At one point, surgery actually had to be stopped because Caroline could not stop laughing when one of our doctors wigs got to close to a candle and caught fire.
Caroline also maintained her role as court matriarch, ensuring she said goodbye to all of her friends and that her affairs were in order, no string left untied.
George came back to his wife, devastated to see her in such pain. Caroline urged him to re-marry, but he refused, saying he would only have mistress from now on. At this she reacted in true Caroline style; rolling her eyes she said:
‘My God, that doesn’t prevent it’
She died surrounded by family on the 20th November 1737. As news of her death spread, an outpouring of love surged, with mass mourning as well as art, poetry and music being created in her memory.

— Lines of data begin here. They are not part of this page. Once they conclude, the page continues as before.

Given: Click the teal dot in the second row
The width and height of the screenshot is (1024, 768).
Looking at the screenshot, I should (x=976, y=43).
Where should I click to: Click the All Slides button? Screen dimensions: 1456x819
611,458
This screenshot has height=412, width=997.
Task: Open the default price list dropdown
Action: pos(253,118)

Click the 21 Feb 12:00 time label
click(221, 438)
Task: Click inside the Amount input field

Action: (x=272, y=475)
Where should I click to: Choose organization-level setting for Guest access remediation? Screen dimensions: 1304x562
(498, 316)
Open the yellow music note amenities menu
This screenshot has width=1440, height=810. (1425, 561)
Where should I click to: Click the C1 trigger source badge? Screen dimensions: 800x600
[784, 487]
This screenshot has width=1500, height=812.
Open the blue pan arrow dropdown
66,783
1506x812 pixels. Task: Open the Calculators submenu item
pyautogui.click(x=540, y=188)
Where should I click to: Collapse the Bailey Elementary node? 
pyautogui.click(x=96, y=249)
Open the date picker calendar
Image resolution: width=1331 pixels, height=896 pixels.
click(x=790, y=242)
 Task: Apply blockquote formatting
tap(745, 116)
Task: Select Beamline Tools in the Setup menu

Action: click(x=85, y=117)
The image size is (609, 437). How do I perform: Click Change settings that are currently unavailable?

Her longtime friend composer, Handel, wrote perhaps one of his best works, The ways of Zion do mourn / Funeral Anthem for Queen Caroline, a 40 minute tribute to her incredible life and legacy.
This was interesting where can I find out more? A great book is Enlightened Princesses: Caroline, Augusta, Charlotte, and the Shaping of the Modern World, it’s pretty pricey though (but I had a copy in my local library, so worth checking out there!)
Another must read that features Caroline as well as the many interesting courtiers that surrounded her, is Lucy Worsley’s, Courtiers: The Secret History of the Georgian Court, she also did a BBC series on The Georgians, which is well worth watching if you can find it *cough* YouTube *cough *.